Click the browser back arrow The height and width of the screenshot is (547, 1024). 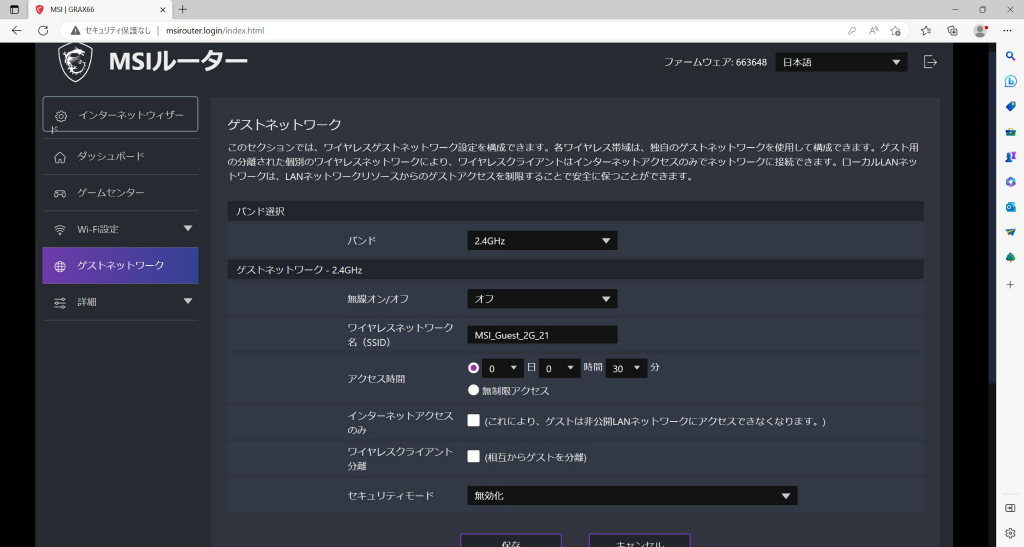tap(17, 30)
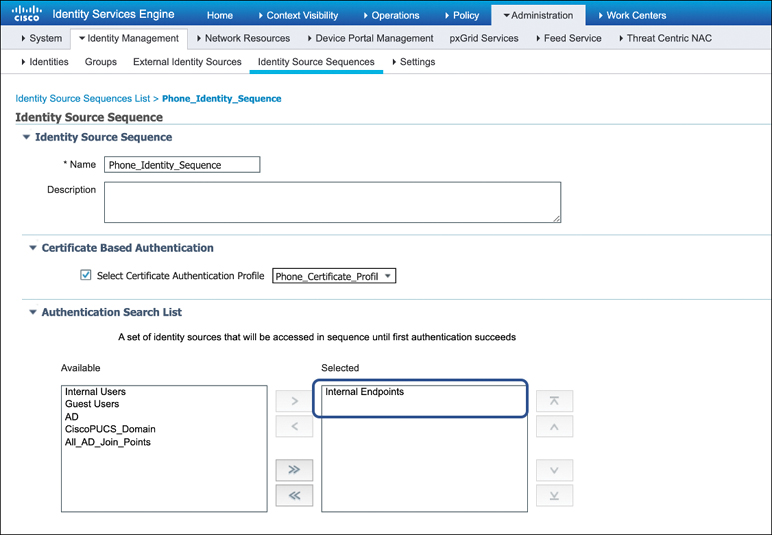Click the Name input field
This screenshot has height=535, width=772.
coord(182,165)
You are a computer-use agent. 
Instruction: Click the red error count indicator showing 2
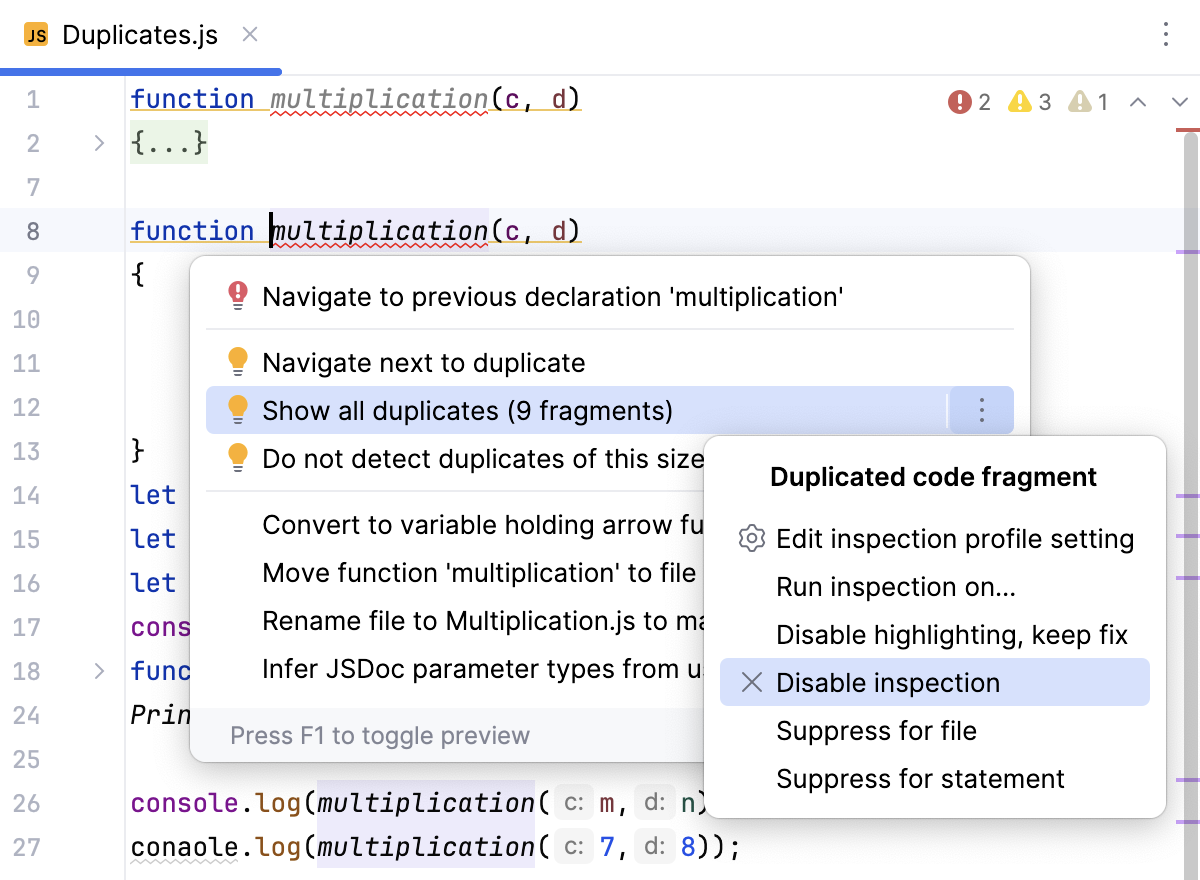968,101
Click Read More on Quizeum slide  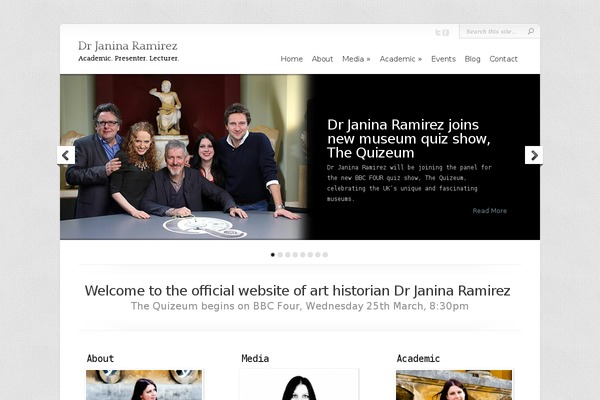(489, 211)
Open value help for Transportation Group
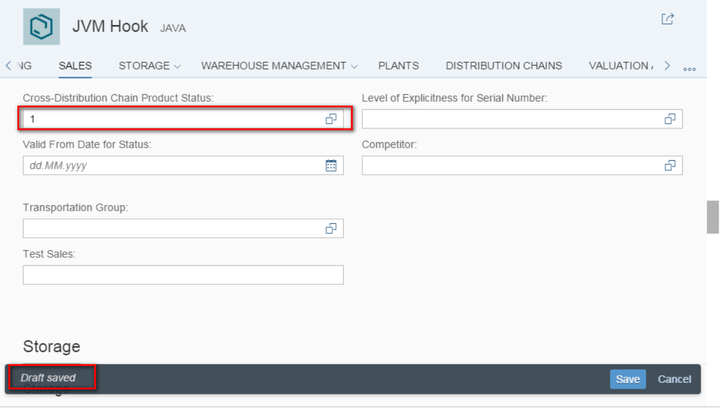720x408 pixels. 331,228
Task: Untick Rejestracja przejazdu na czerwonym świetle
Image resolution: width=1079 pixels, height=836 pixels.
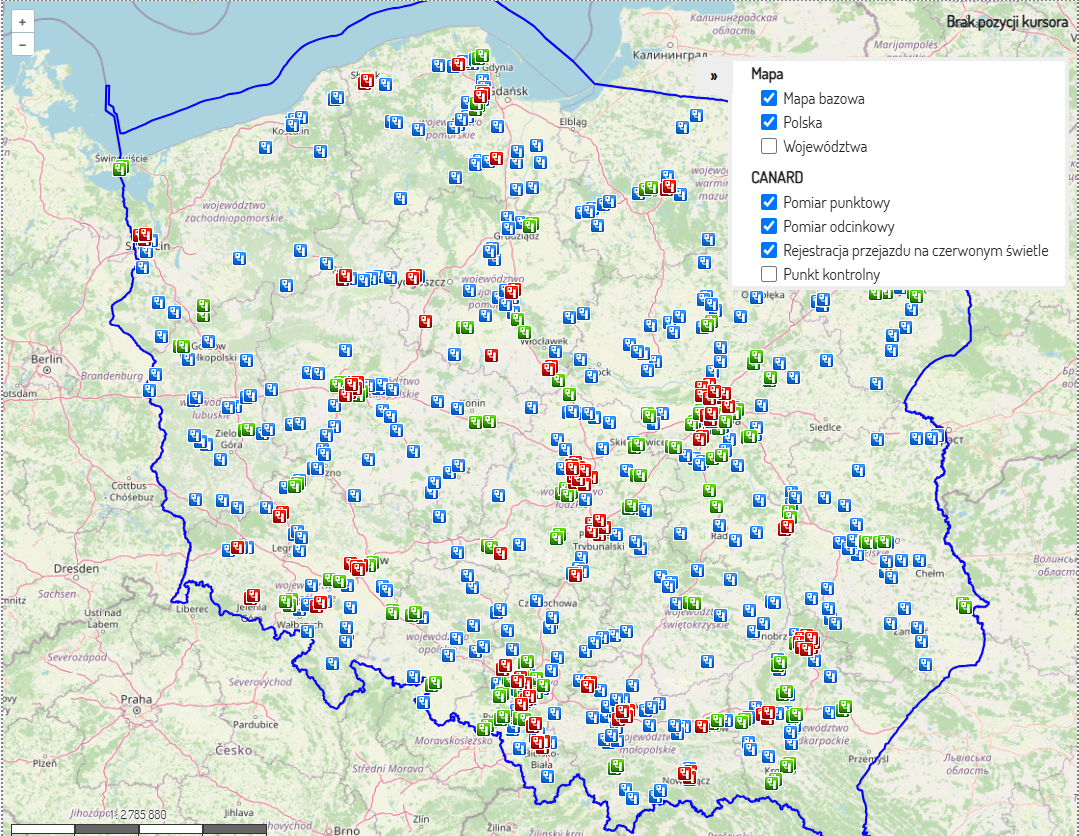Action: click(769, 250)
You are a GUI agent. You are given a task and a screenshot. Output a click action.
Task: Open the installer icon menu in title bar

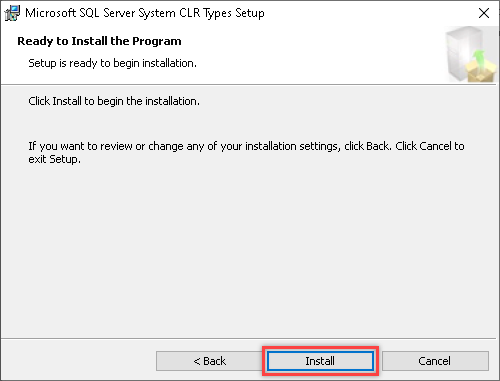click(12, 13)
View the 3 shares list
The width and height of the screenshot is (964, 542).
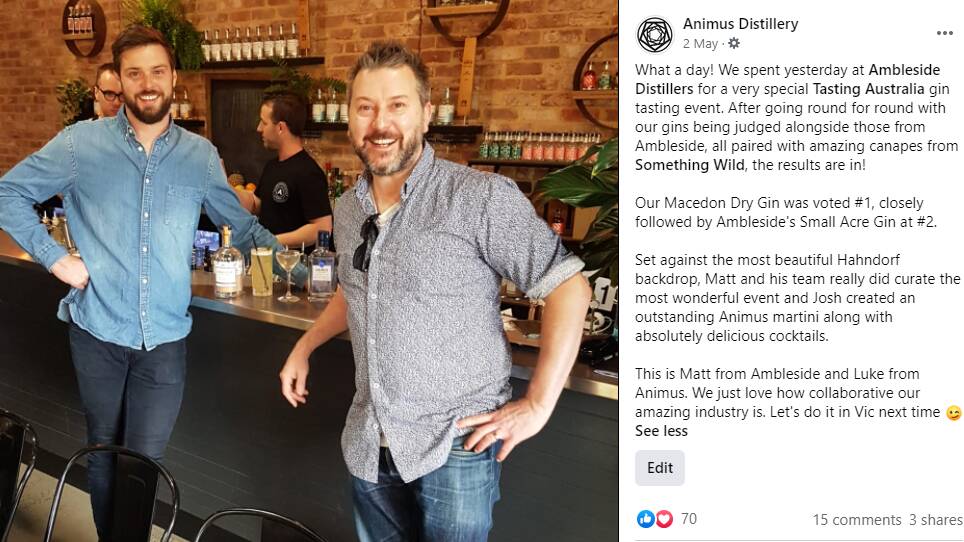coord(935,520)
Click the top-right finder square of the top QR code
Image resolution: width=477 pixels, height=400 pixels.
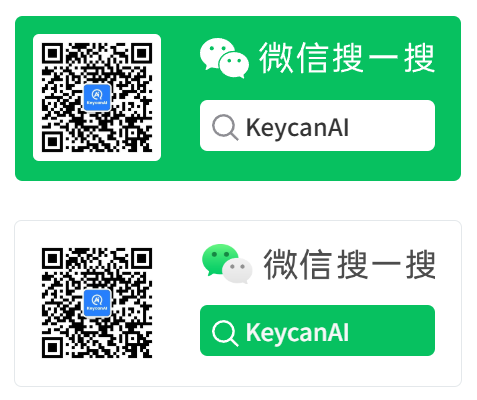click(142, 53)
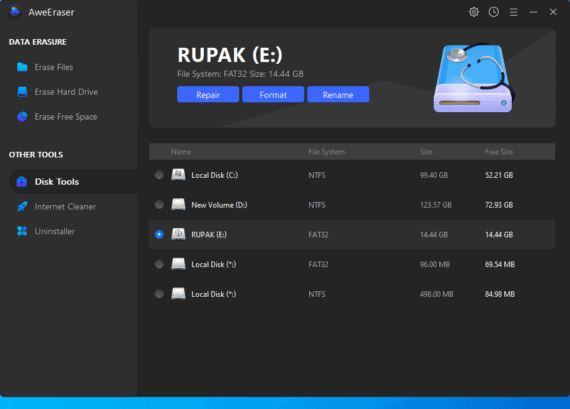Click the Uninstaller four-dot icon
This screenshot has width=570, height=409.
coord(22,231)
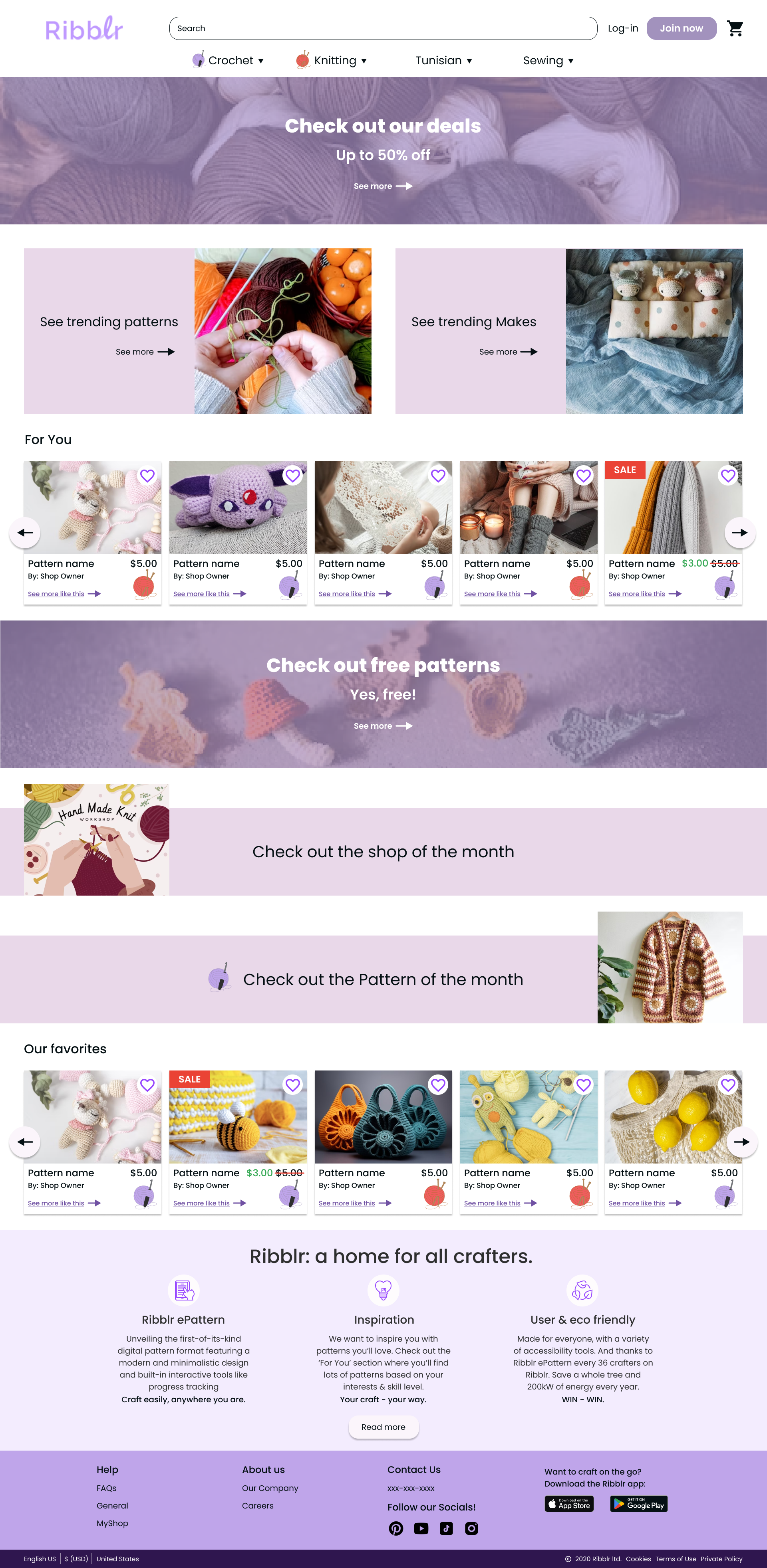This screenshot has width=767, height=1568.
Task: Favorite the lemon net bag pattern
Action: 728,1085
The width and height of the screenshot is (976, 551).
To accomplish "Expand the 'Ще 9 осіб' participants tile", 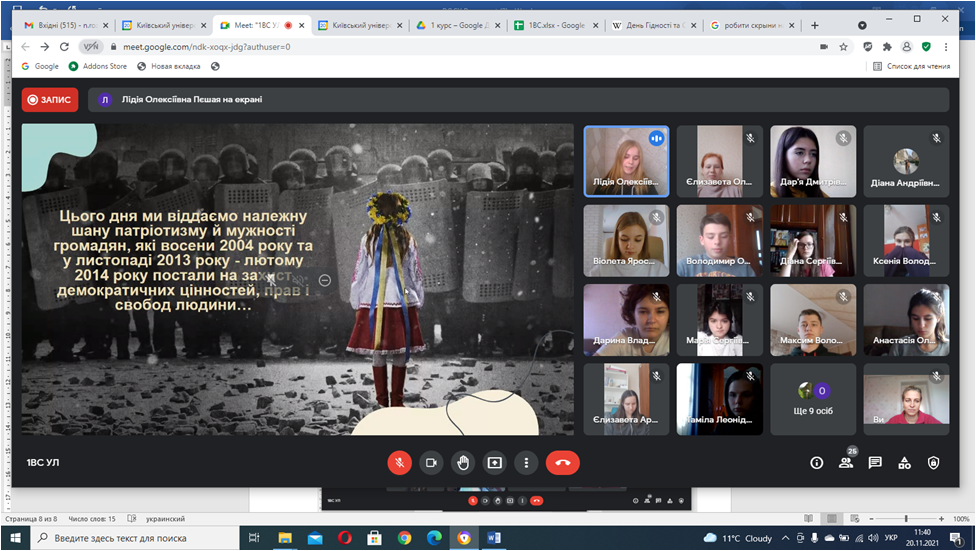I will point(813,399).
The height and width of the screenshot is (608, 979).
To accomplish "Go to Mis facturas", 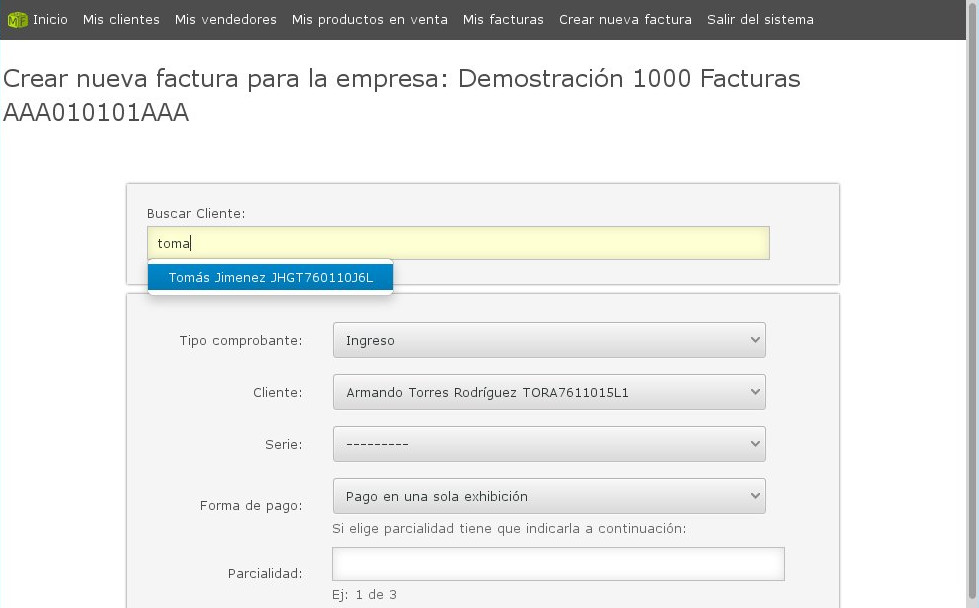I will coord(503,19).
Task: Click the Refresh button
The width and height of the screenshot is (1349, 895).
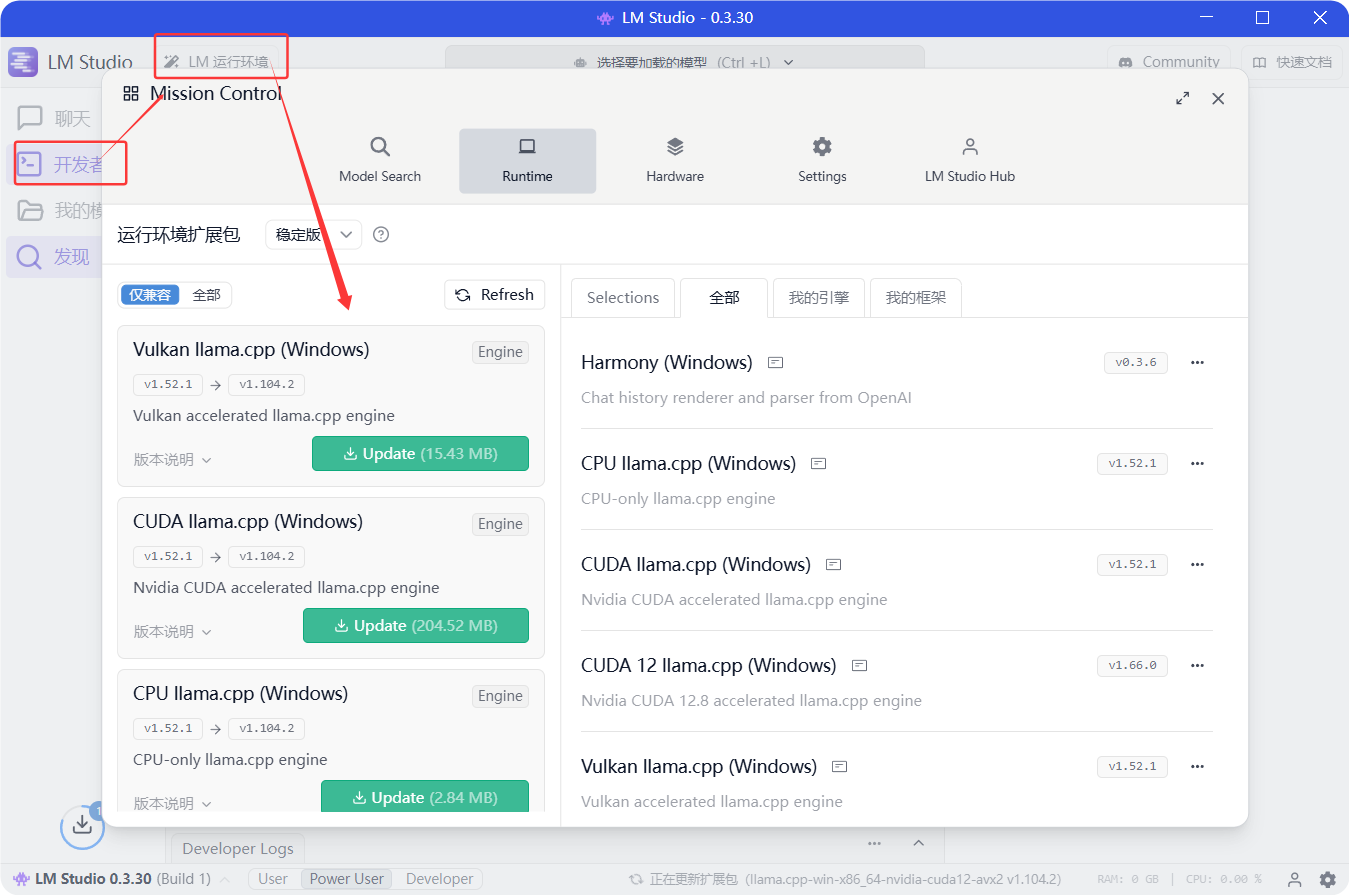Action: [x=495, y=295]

• **TASK DESCRIPTION**
Count how many lines in the data above hold the string "agent", and give the number with no other words.

• **RESULT BELOW**
2